Début des négociations pour former un groupe « conservateur de gauche » au Parlement européen
Un nouveau groupe rassemblant des partis « conservateurs de gauche » pourrait se former au Parlement européen. Des négociations seraient en cours, souligne pour Euractiv République tchèque l’eurodéputé Ondřej Dostál (non-inscrit).
Un nouveau groupe rassemblant des partis « conservateurs de gauche » pourrait se former au Parlement européen. Des négociations seraient en cours, souligne pour Euractiv République tchèque l’eurodéputé Ondřej Dostál (non-inscrit).
« Je suis heureux d’annoncer que nous avons déjà une réunion de coordination prévue mercredi 11 avec les Allemands [et] les Slovaques », a indiqué Ondřej Dostál à Euractiv République tchèque.
Pour l’heure, trois partis non-inscrits formeraient cette nouvelle alliance : les deux eurodéputés tchèques de la coalition Assez ! (Stačilo !), les six du parti de gauche conservatrice de l’Alliance Sahra Wagenknecht (BSW) et les cinq du SMER slovaque.
Ces trois mouvements cherchent à se démarquer de la gauche progressiste, en défendant des valeurs comme les droits des travailleurs, la paix et la stabilité économique.
« Nous n’allons pas encore former un groupe. Nous espérons que cela se fera peut-être d’ici un an, en fonction de l’arrivée de collègues d’autres pays », explique l’eurodéputé tchèque.
« Nous pouvons au moins unir les forces de nos délégations pour les votes, unifier nos prises de positions et initier une collaboration de nos assistants sur certaines questions », ajoute-t-il.
Les règles du Parlement européen exigent que tout groupe politique au sein de l’hémicycle comprenne au moins 25 députés issus de sept États. Ondřej Dostál est convaincu que ce seuil peut être atteint.

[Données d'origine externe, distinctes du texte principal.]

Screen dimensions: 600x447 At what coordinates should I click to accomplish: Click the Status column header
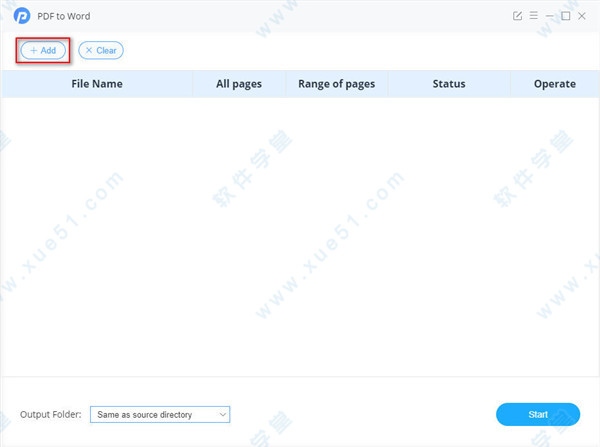pos(449,84)
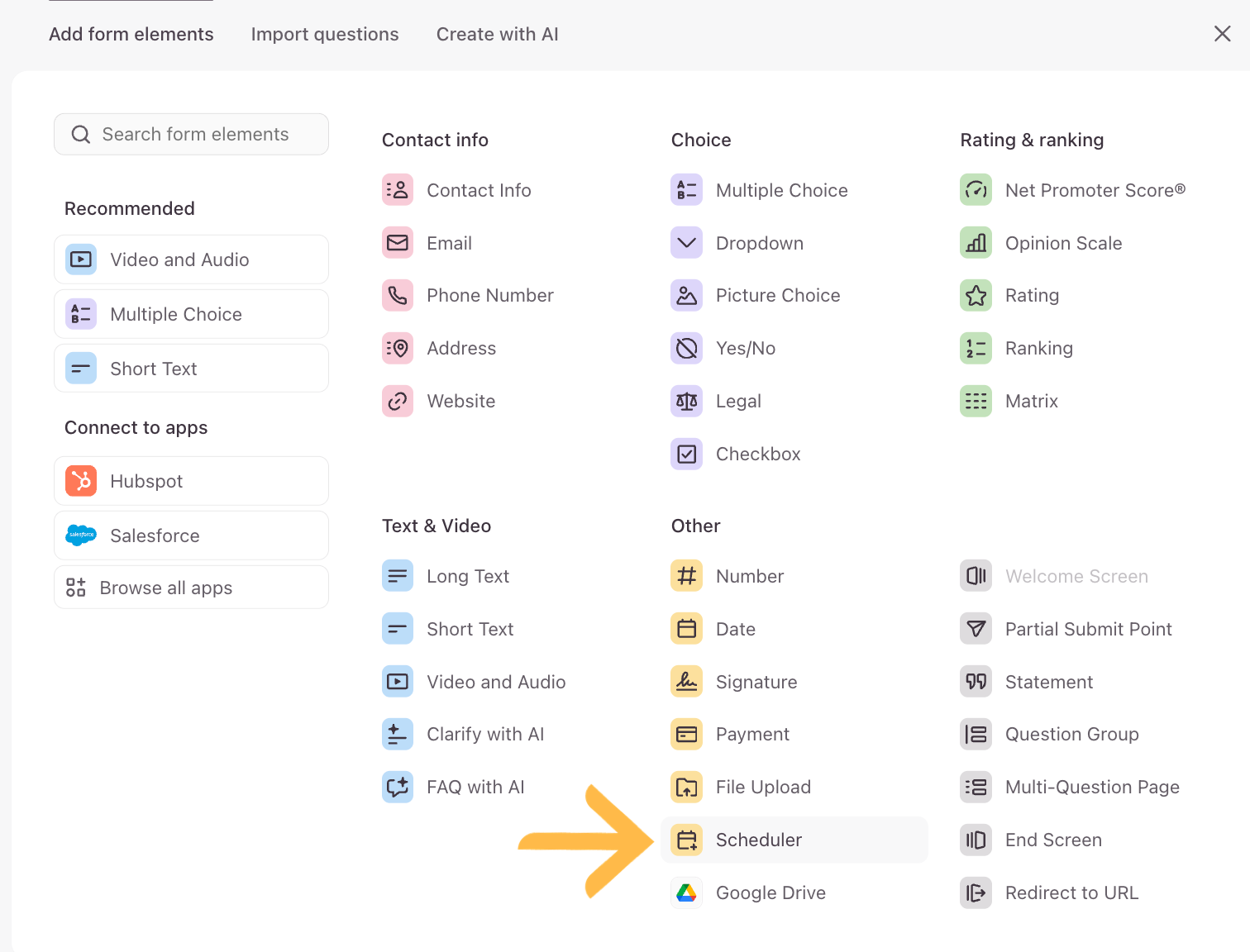Add a Yes/No question element
Image resolution: width=1250 pixels, height=952 pixels.
click(x=745, y=349)
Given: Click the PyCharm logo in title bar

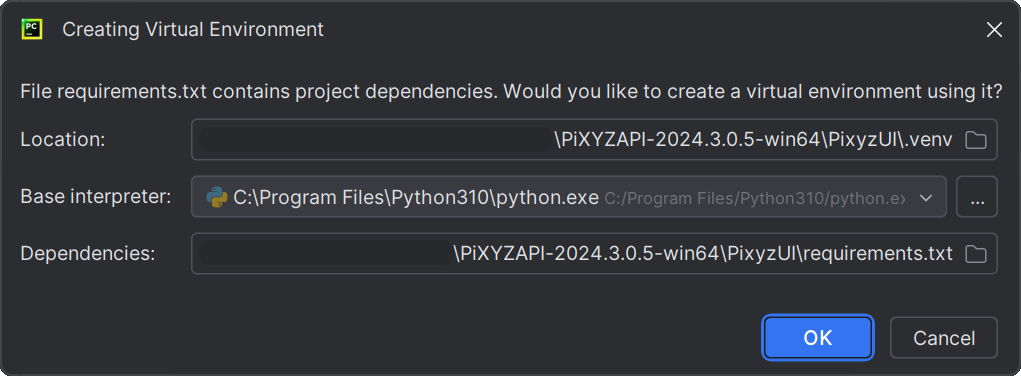Looking at the screenshot, I should coord(32,29).
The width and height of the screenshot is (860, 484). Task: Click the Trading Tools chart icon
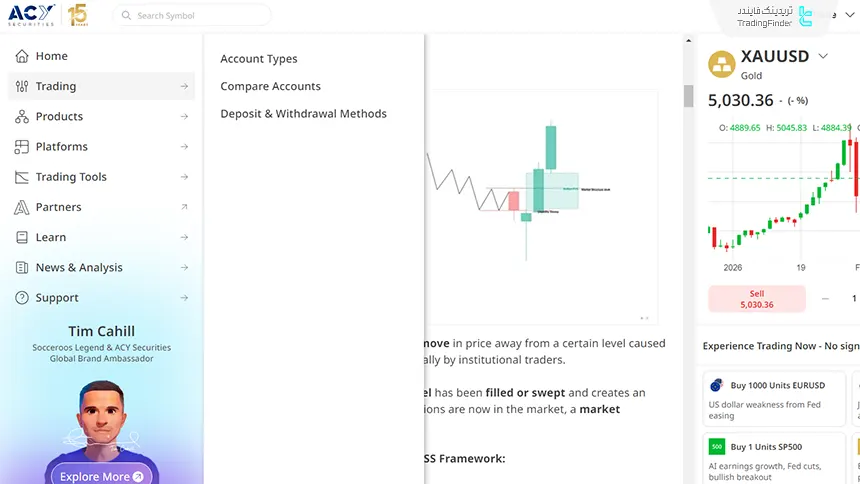click(x=21, y=177)
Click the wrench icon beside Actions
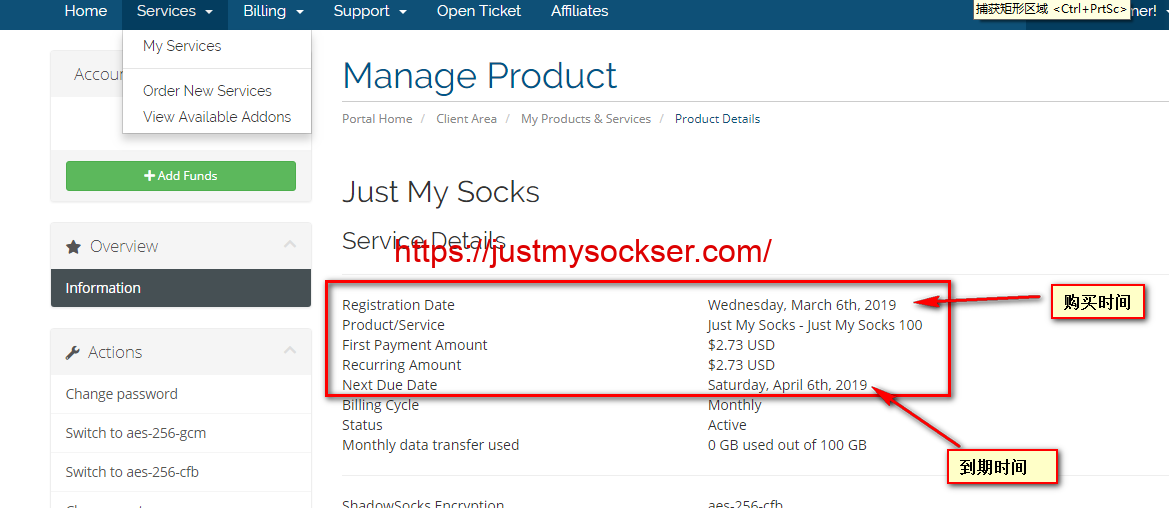 click(x=73, y=352)
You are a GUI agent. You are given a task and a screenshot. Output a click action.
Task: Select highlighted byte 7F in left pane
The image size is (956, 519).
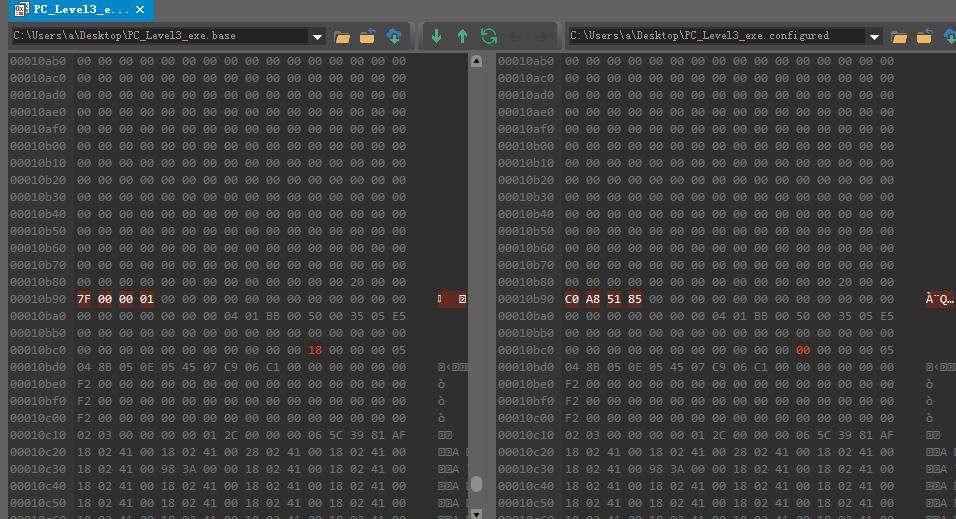click(x=84, y=299)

Anciennement membre du groupe des Socialistes et Démocrates européens (S&D), le SMER du Premier ministre Robert Fico a vu son adhésion suspendue après avoir formé, en octobre 2023, un gouvernement de coalition avec l’extrême droite du Parti national slovaque (HLAS).

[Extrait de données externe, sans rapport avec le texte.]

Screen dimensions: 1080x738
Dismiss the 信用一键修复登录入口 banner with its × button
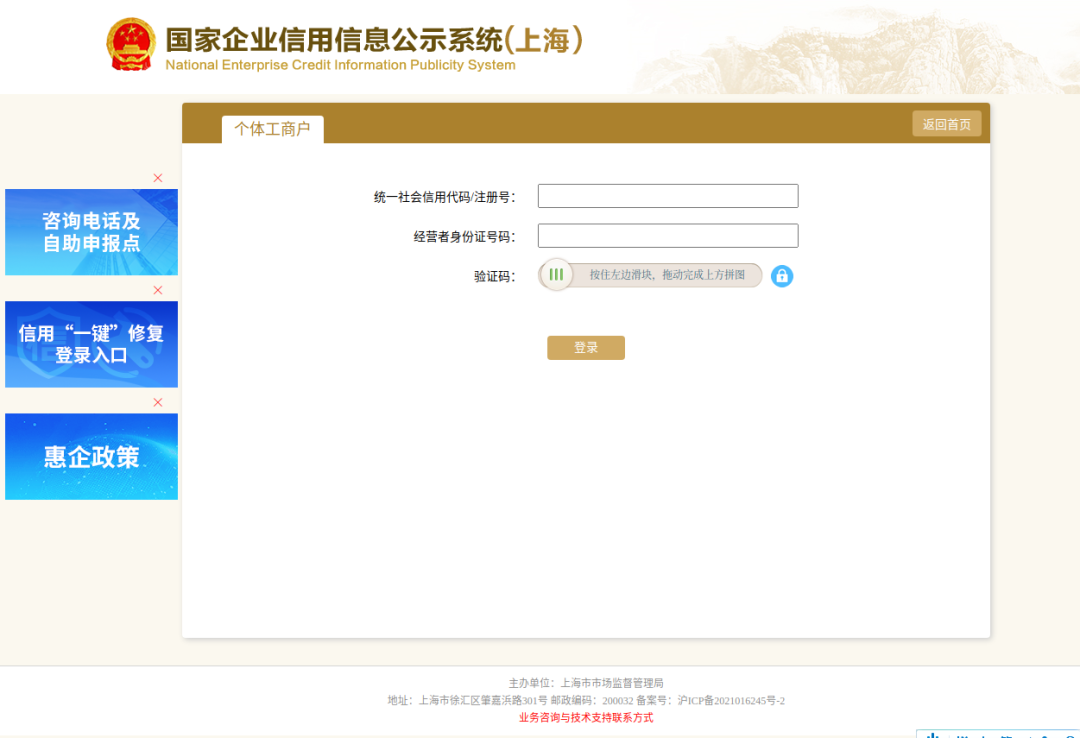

Interrogé sur les autres partis que cette nouvelle formation pourrait attirer, l’eurodéputé tchèque a seulement fait allusion à des partenaires potentiels du « Sud européen ».
Ondřej Dostál est également convaincu que les prochaines élections nationales qui se dérouleront en Europe renforceront le poids des partis politiques conservateurs de gauche, citant les récents succès électoraux du parti de Sahra Wagenknecht (BSW) dans les Länder allemands de Saxe et de Thuringe.
Contre l’immigration et le soutien à l’Ukraine
Les partis qui pourraient se réunir au sein de ce groupe semblent partager des positions communes sur plusieurs dossiers. Sur la question de l’immigration, ils préconisent tous une augmentation des contrôles, comme la BSW qui explique que l’État allemand est débordé par l’afflux d’exilés.
Les mouvements de cette nouvelle alliance préconisent aussi une solution diplomatique à l’invasion de l’Ukraine par la Russie, et s’opposent à la poursuite des livraisons d’armes à Kiev.
Ils se méfient également du Pacte vert pour l’Europe (Green Deal), qu’ils considèrent comme une menace pour les emplois et les industries dépendant des énergies fossiles.